## REQUEST
Copy the records word for word from the line containing "You are a GUI" through the final line, both included, and leave the pictures out of your copy.
#### STORED DATA
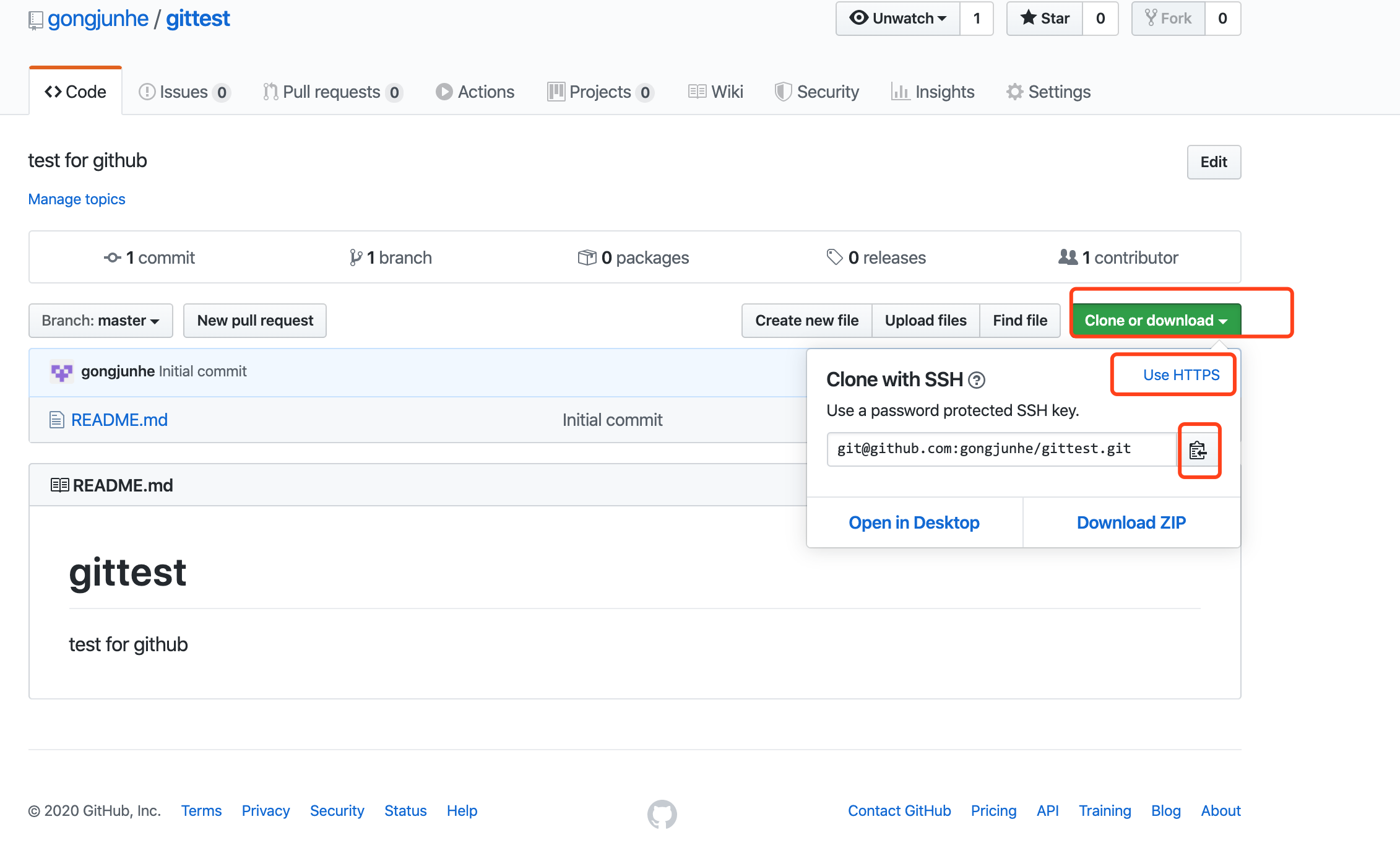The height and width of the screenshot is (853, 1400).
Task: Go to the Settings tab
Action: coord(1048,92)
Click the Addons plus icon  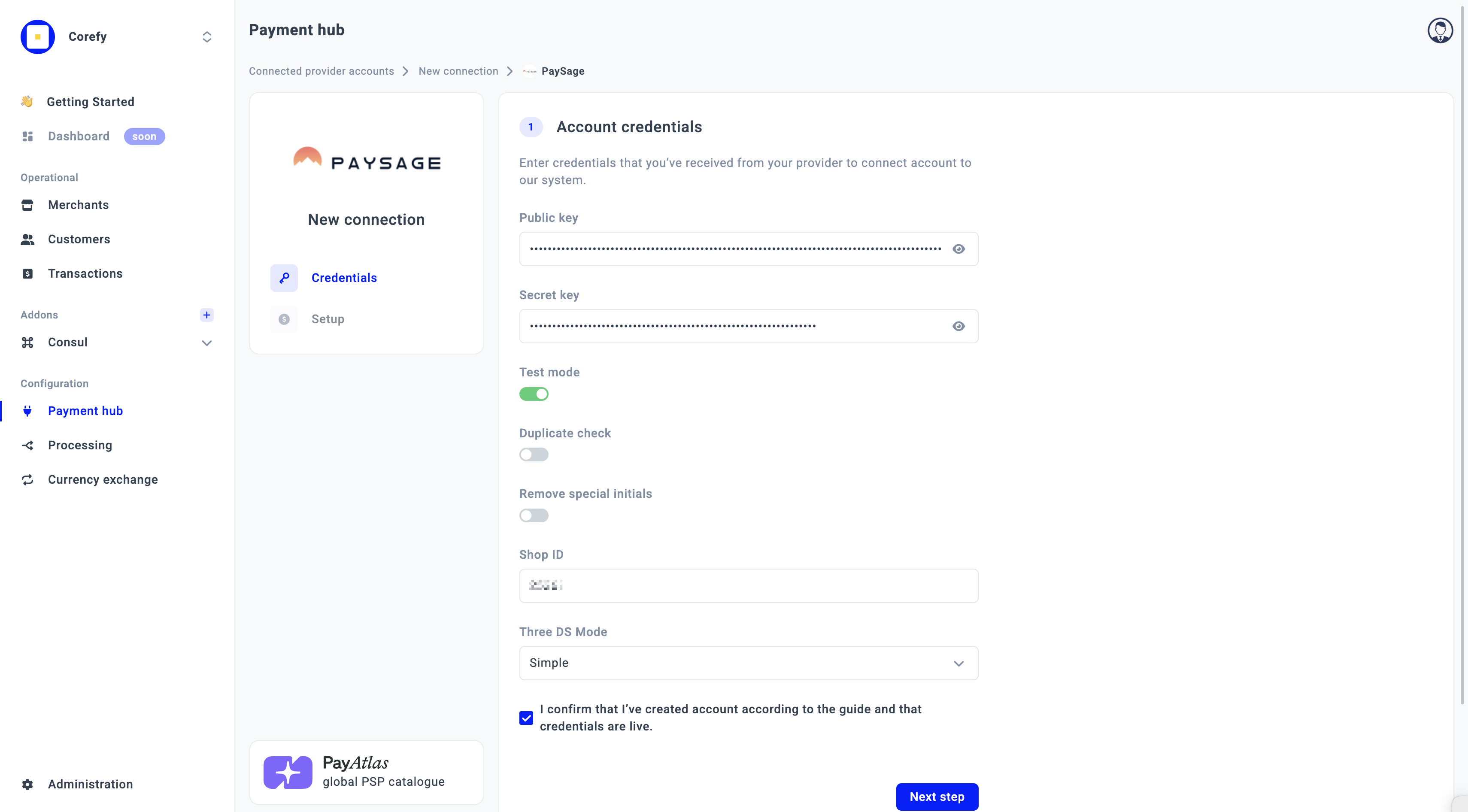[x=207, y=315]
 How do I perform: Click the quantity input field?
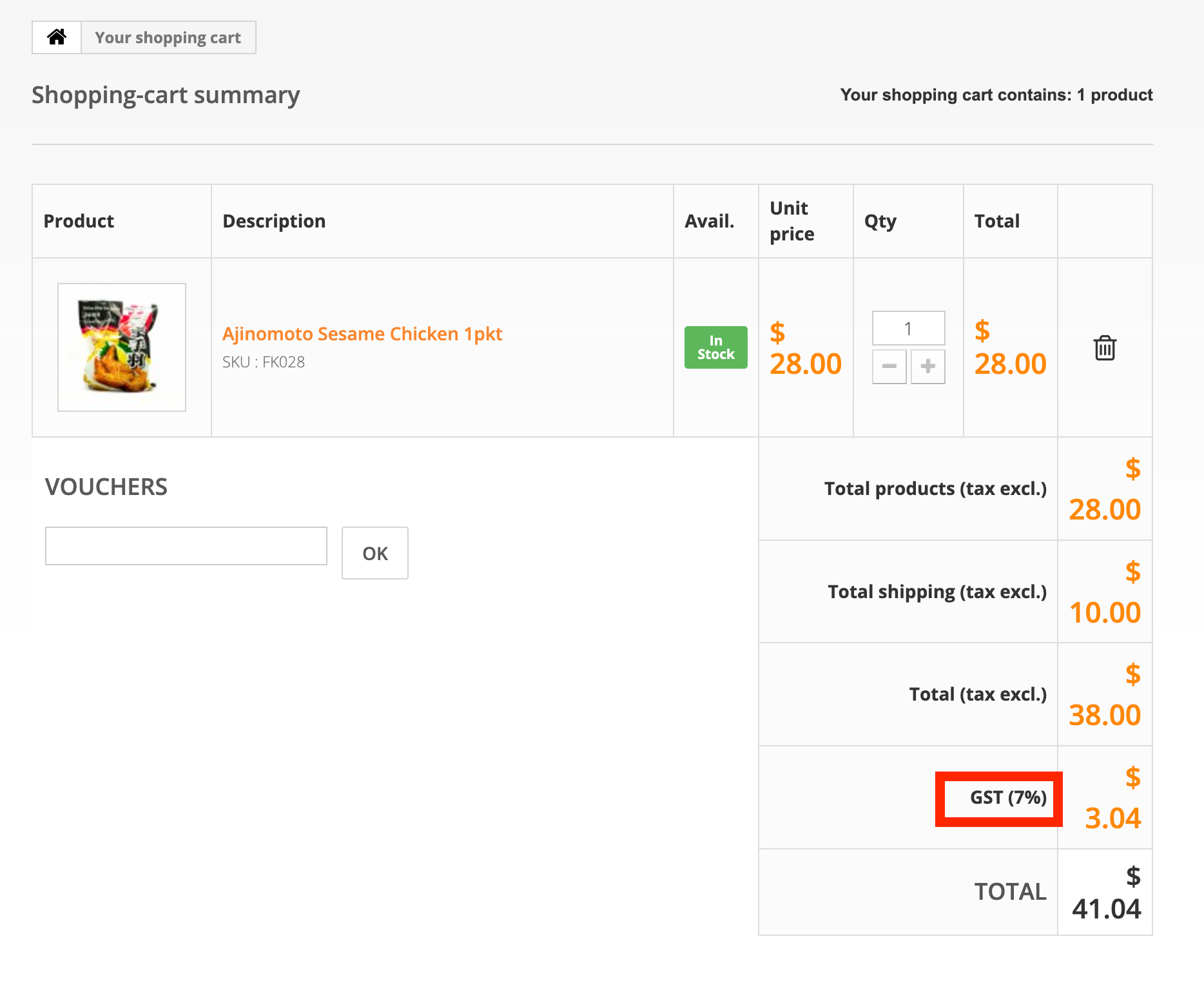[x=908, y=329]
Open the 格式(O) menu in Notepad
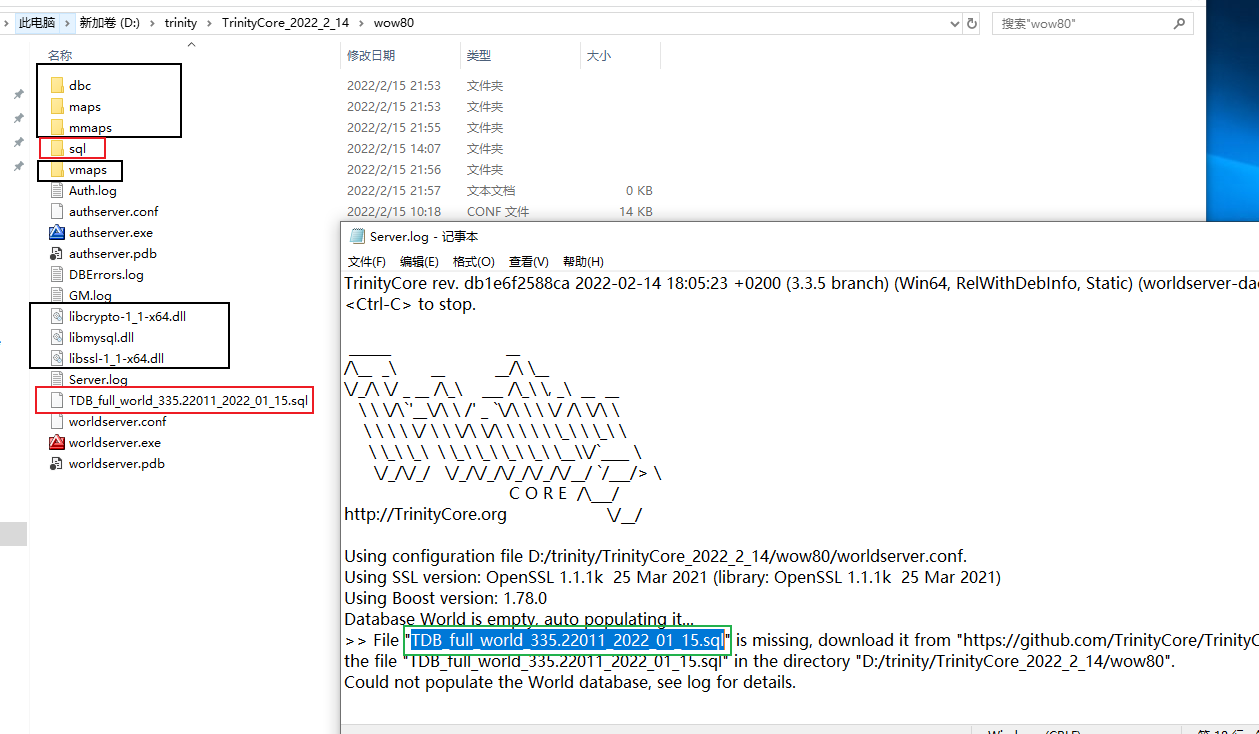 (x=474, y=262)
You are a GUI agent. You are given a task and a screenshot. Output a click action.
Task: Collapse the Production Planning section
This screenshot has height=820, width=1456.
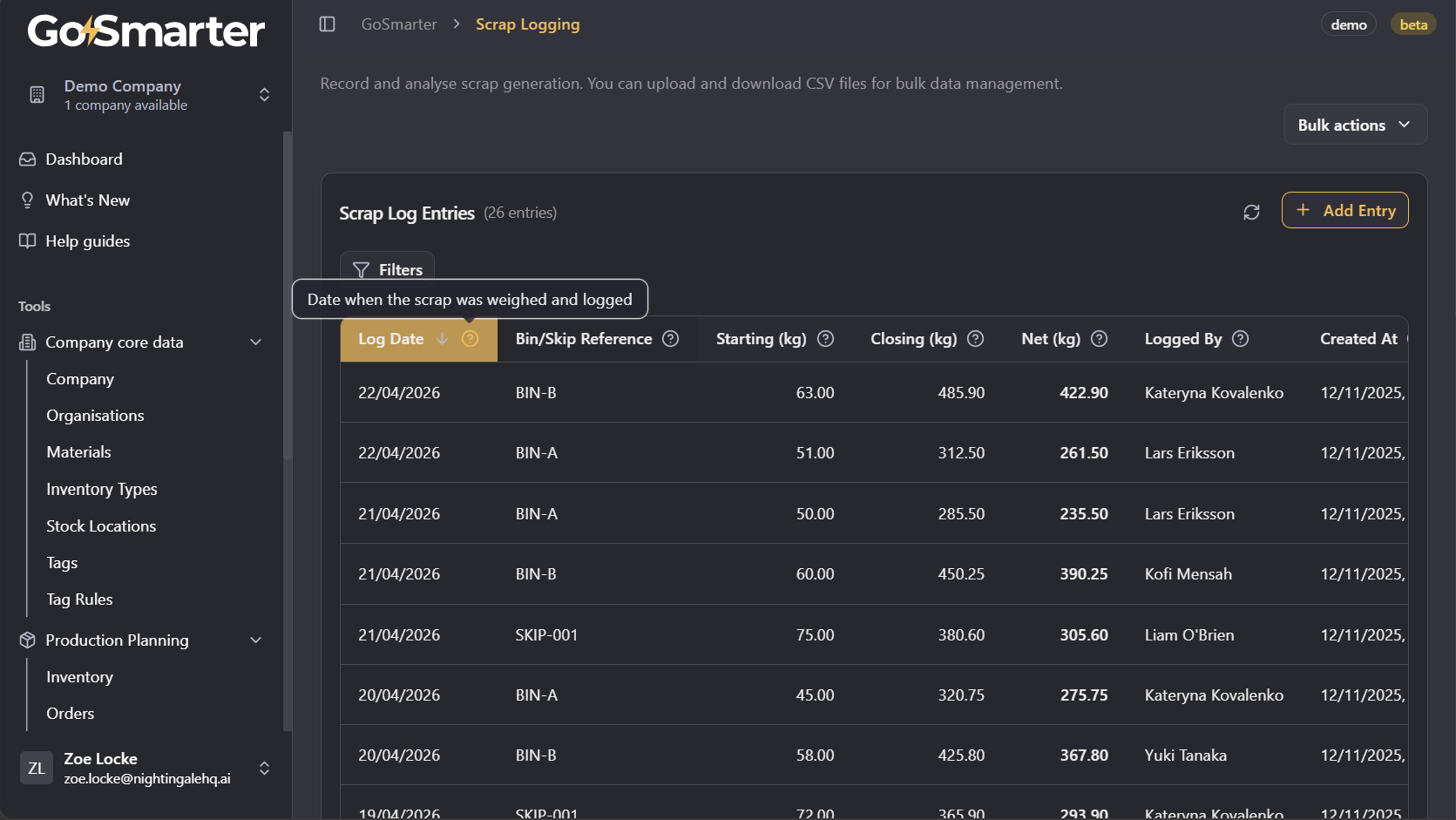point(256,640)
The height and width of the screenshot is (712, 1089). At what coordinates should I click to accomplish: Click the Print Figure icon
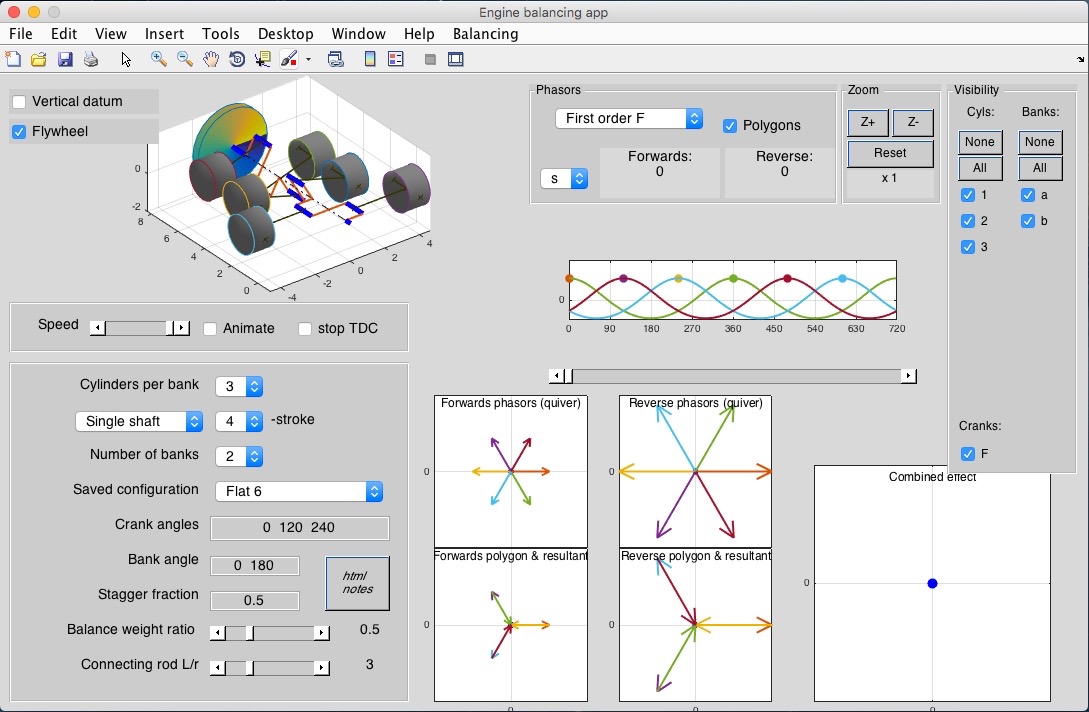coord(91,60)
########
## THE OUTPUT
You are a GUI agent. You are given a task and a screenshot. Output a click action.
Task: Collapse the Production Planning section
This screenshot has height=820, width=1456.
point(256,640)
The height and width of the screenshot is (712, 1089). At what coordinates should I click to accomplish: Click the Print Figure icon
coord(91,60)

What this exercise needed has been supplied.